Il centrocampista ivoriano può firmare a parametro zero e vuole tornare in Italia
Autore di un Mondiale di buon livello, con quattro partite da titolare e un gol realizzato, Franck Kessié si è svincolato dall’Al-Ahli lo scorso 30 giugno, rifiutando almeno due proposte molto ricche per rinnovare il proprio contratto. La voglia di calcio europeo e, in particolare, italiano è diventata troppo forte nel corso dell’ultima stagione in terra araba e ci sono almeno tre squadre sulle tracce dell’ex Milan.

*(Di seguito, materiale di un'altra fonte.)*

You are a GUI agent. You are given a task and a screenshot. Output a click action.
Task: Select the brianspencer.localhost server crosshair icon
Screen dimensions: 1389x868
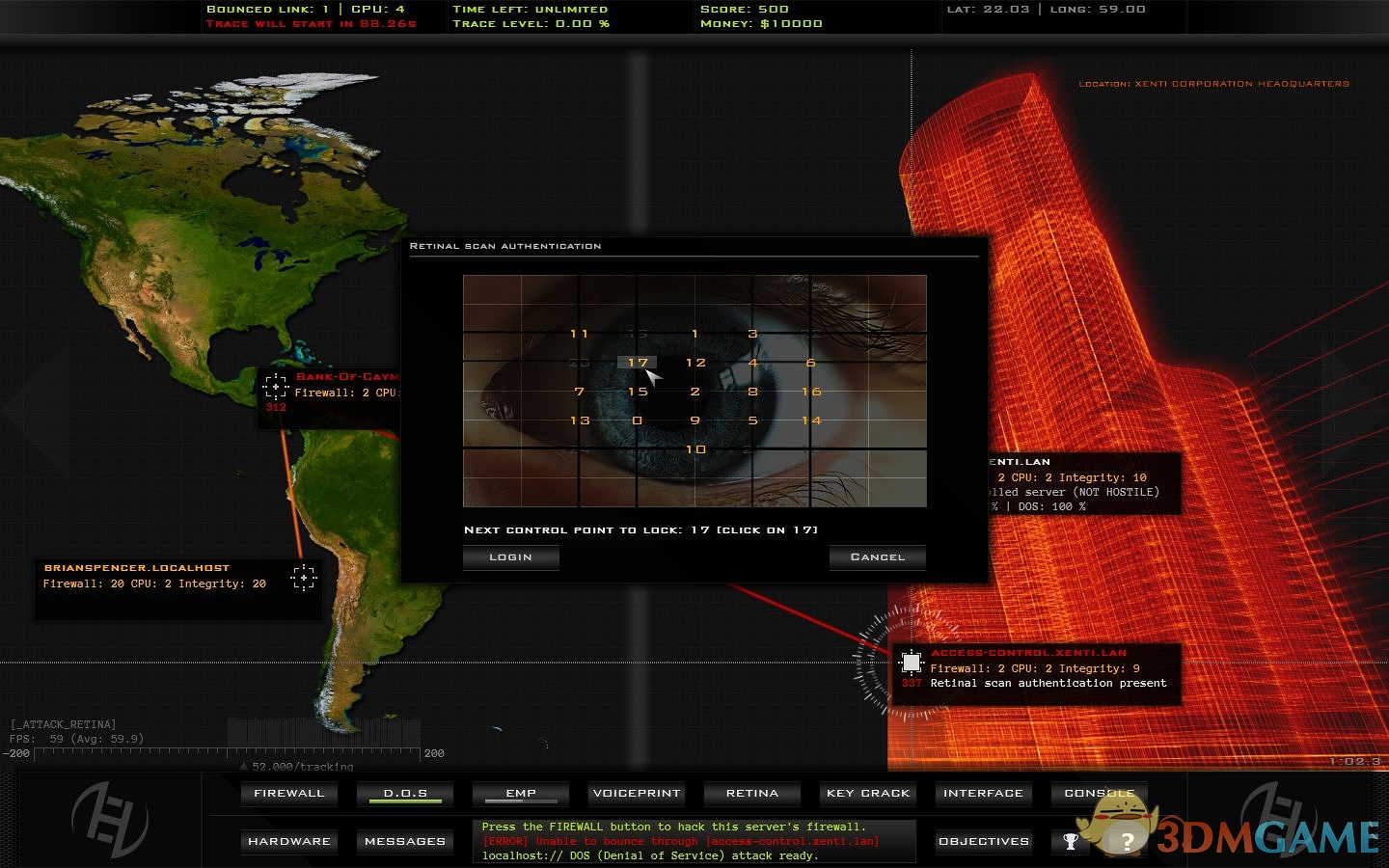[304, 577]
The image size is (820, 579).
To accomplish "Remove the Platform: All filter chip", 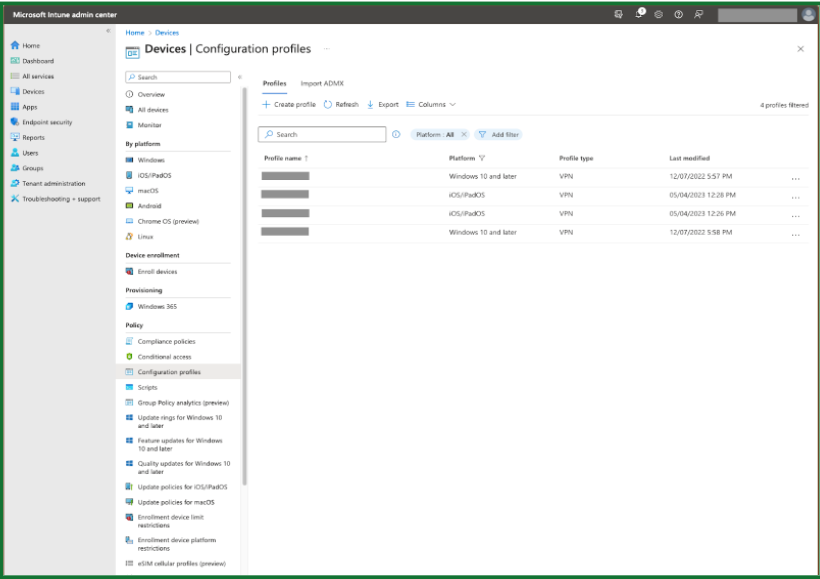I will pos(463,135).
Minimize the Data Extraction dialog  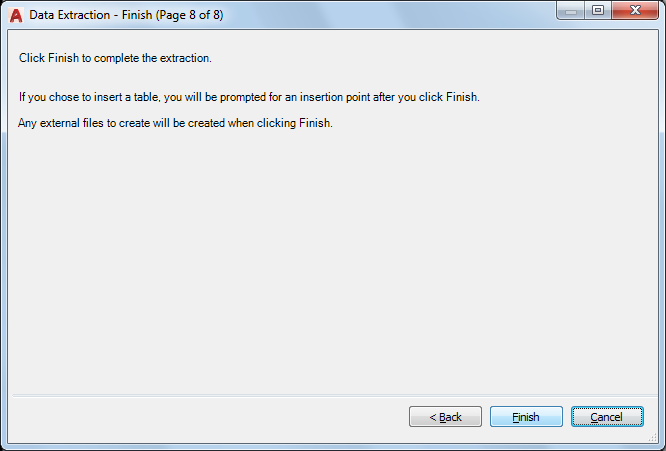point(571,11)
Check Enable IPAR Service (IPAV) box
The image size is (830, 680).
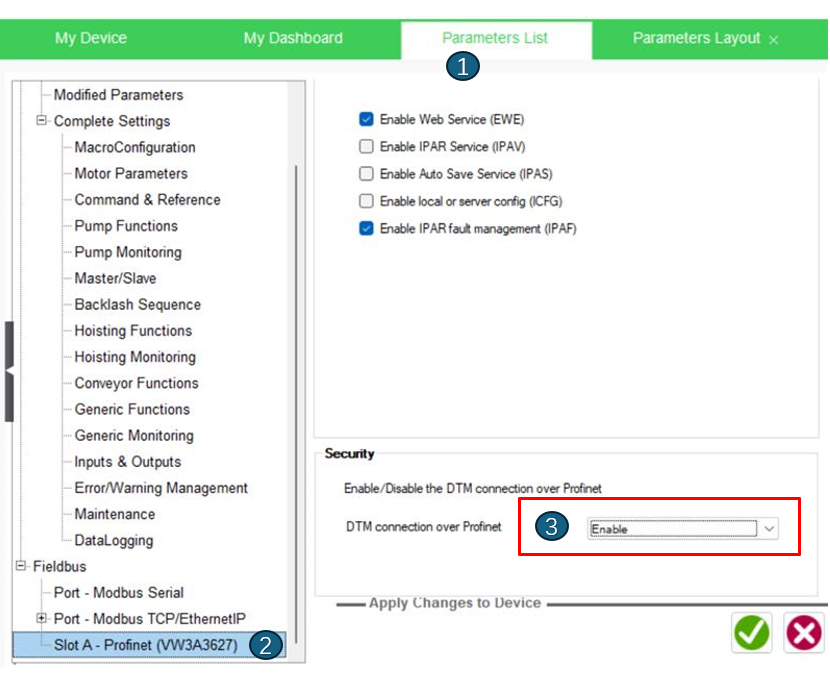[x=366, y=146]

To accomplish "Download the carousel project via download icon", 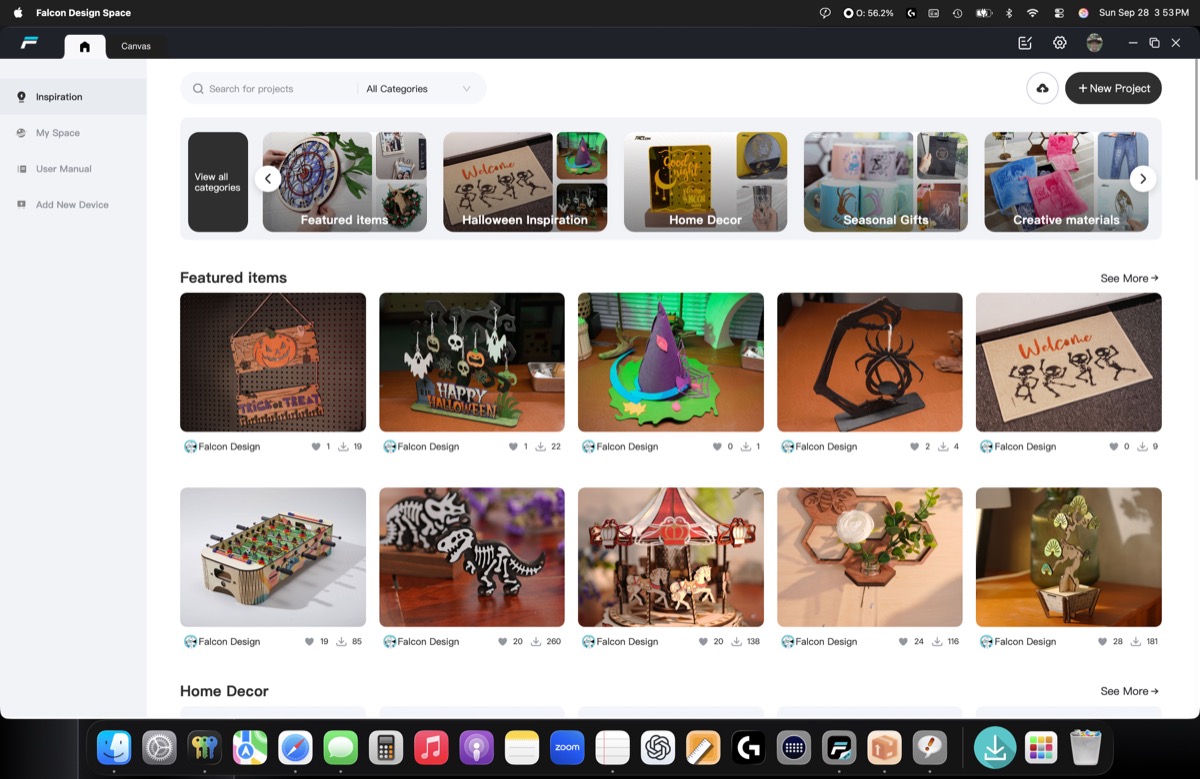I will tap(735, 642).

Atalanta, Juventus e Roma sono guidate da tre allenatori che stimano molto il calciatore: Maurizio Sarri, Luciano Spalletti (che lo avrebbe voluto anche in giallorosso nel 2017) e Gian Piero Gasperini, con cui ha lavorato benissimo nella stagione di convivenza all’Atalanta.
Nonostante il capitano della Costa d’Avorio sia pronto ad accettare un taglio importante rispetto ai 14 milioni guadagnati in Arabia, per ora le sue richieste si attestano comunque sugli otto milioni di euro. Troppi per tutte le italiane, Juve compresa che, secondo La Stampa, si è spinta fino a 5 milioni di euro a stagione e non può andare oltre.
A men che Kessié non faccia un ulteriore sforzo, il ritorno in Serie A rischia di rappresentare una chimera per il calciatore. Vedremo cosa succederà nei prossimi giorni.